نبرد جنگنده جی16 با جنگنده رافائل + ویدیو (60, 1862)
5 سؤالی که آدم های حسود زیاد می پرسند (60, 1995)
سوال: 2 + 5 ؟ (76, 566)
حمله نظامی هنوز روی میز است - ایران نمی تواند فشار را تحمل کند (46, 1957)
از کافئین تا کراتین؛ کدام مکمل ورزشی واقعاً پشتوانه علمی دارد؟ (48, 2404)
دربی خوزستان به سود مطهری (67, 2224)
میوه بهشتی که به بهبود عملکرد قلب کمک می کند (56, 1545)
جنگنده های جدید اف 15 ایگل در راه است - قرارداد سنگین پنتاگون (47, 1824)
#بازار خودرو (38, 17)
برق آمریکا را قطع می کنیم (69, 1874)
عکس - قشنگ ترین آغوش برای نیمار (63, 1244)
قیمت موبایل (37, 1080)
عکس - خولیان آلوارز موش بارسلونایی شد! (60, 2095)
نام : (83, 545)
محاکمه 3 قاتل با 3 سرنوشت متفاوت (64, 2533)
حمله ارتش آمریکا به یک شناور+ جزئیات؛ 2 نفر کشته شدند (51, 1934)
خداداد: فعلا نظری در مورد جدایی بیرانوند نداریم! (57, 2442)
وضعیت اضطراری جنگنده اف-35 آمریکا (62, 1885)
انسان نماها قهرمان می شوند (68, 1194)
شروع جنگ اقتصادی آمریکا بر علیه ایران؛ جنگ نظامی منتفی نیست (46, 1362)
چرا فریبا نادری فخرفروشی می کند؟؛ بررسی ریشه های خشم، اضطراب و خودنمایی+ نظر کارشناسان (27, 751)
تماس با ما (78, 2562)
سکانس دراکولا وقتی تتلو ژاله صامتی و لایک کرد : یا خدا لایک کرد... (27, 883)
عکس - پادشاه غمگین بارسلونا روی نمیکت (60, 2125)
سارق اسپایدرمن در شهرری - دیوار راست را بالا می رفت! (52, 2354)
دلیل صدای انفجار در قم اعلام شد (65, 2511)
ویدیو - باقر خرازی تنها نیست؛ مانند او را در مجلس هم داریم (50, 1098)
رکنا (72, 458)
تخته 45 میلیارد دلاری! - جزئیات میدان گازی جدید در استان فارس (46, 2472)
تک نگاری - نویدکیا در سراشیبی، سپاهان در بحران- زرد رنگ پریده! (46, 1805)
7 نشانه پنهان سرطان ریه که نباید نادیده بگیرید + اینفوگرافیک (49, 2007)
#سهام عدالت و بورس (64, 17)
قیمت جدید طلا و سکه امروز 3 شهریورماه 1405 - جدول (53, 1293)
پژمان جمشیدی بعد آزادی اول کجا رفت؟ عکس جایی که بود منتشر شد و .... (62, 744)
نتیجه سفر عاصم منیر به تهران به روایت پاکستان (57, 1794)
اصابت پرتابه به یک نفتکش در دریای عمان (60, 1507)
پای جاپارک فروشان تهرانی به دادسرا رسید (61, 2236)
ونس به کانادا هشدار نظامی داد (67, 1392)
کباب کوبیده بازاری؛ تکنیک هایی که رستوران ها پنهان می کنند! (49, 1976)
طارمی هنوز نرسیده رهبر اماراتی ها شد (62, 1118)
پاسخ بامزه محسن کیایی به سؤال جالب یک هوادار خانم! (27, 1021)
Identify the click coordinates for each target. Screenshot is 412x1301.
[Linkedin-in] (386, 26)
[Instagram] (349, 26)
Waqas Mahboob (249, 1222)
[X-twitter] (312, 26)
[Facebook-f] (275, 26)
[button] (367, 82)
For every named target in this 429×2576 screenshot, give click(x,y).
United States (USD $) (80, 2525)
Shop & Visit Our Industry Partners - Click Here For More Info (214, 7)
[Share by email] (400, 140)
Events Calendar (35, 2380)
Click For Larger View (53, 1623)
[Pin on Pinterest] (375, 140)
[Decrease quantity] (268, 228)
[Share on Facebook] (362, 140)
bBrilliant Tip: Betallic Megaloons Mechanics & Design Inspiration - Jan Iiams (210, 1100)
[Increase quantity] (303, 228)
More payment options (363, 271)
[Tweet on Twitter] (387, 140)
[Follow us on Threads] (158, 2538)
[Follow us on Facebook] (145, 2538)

• _TASK BRIEF_
Copy out the data exactly as it stands, leaving nothing out.

• _EXERCISE ANSWER_
نبرد جنگنده جی16 با جنگنده رافائل + ویدیو (60, 1862)
5 سؤالی که آدم های حسود زیاد می پرسند (60, 1995)
سوال: 2 + 5 ؟ (76, 566)
حمله نظامی هنوز روی میز است - ایران نمی تواند فشار را تحمل کند (46, 1957)
از کافئین تا کراتین؛ کدام مکمل ورزشی واقعاً پشتوانه علمی دارد؟ (48, 2404)
دربی خوزستان به سود مطهری (67, 2224)
میوه بهشتی که به بهبود عملکرد قلب کمک می کند (56, 1545)
جنگنده های جدید اف 15 ایگل در راه است - قرارداد سنگین پنتاگون (47, 1824)
#بازار خودرو (38, 17)
برق آمریکا را قطع می کنیم (69, 1874)
عکس - قشنگ ترین آغوش برای نیمار (63, 1244)
قیمت موبایل (37, 1080)
عکس - خولیان آلوارز موش بارسلونایی شد! (60, 2095)
نام : (83, 545)
محاکمه 3 قاتل با 3 سرنوشت متفاوت (64, 2533)
حمله ارتش آمریکا به یک شناور+ جزئیات؛ 2 نفر کشته شدند (51, 1934)
خداداد: فعلا نظری در مورد جدایی بیرانوند نداریم! (57, 2442)
وضعیت اضطراری جنگنده اف-35 آمریکا (62, 1885)
انسان نماها قهرمان می شوند (68, 1194)
شروع جنگ اقتصادی آمریکا بر علیه ایران؛ جنگ نظامی منتفی نیست (46, 1362)
چرا فریبا نادری فخرفروشی می کند؟؛ بررسی ریشه های خشم، اضطراب و خودنمایی+ نظر کارشناسان (27, 751)
تماس با ما (78, 2562)
سکانس دراکولا وقتی تتلو ژاله صامتی و لایک کرد : یا خدا لایک کرد... (27, 883)
عکس - پادشاه غمگین بارسلونا روی نمیکت (60, 2125)
سارق اسپایدرمن در شهرری - دیوار راست را بالا می رفت! (52, 2354)
دلیل صدای انفجار در قم اعلام شد (65, 2511)
ویدیو - باقر خرازی تنها نیست؛ مانند او را در مجلس هم داریم (50, 1098)
رکنا (72, 458)
تخته 45 میلیارد دلاری! - جزئیات میدان گازی جدید در استان فارس (46, 2472)
تک نگاری - نویدکیا در سراشیبی، سپاهان در بحران- زرد رنگ پریده! (46, 1805)
7 نشانه پنهان سرطان ریه که نباید نادیده بگیرید + اینفوگرافیک (49, 2007)
#سهام عدالت و بورس (64, 17)
قیمت جدید طلا و سکه امروز 3 شهریورماه 1405 - جدول (53, 1293)
پژمان جمشیدی بعد آزادی اول کجا رفت؟ عکس جایی که بود منتشر شد و .... (62, 744)
نتیجه سفر عاصم منیر به تهران به روایت پاکستان (57, 1794)
اصابت پرتابه به یک نفتکش در دریای عمان (60, 1507)
پای جاپارک فروشان تهرانی به دادسرا رسید (61, 2236)
ونس به کانادا هشدار نظامی داد (67, 1392)
کباب کوبیده بازاری؛ تکنیک هایی که رستوران ها پنهان می کنند! (49, 1976)
طارمی هنوز نرسیده رهبر اماراتی ها شد (62, 1118)
پاسخ بامزه محسن کیایی به سؤال جالب یک هوادار خانم! (27, 1021)
Identify the click coordinates for each target. Screenshot is 412x1301.
[Linkedin-in] (386, 26)
[Instagram] (349, 26)
Waqas Mahboob (249, 1222)
[X-twitter] (312, 26)
[Facebook-f] (275, 26)
[button] (367, 82)
For every named target in this 429×2576 screenshot, give click(x,y).
United States (USD $) (80, 2525)
Shop & Visit Our Industry Partners - Click Here For More Info (214, 7)
[Share by email] (400, 140)
Events Calendar (35, 2380)
Click For Larger View (53, 1623)
[Pin on Pinterest] (375, 140)
[Decrease quantity] (268, 228)
[Share on Facebook] (362, 140)
bBrilliant Tip: Betallic Megaloons Mechanics & Design Inspiration - Jan Iiams (210, 1100)
[Increase quantity] (303, 228)
More payment options (363, 271)
[Tweet on Twitter] (387, 140)
[Follow us on Threads] (158, 2538)
[Follow us on Facebook] (145, 2538)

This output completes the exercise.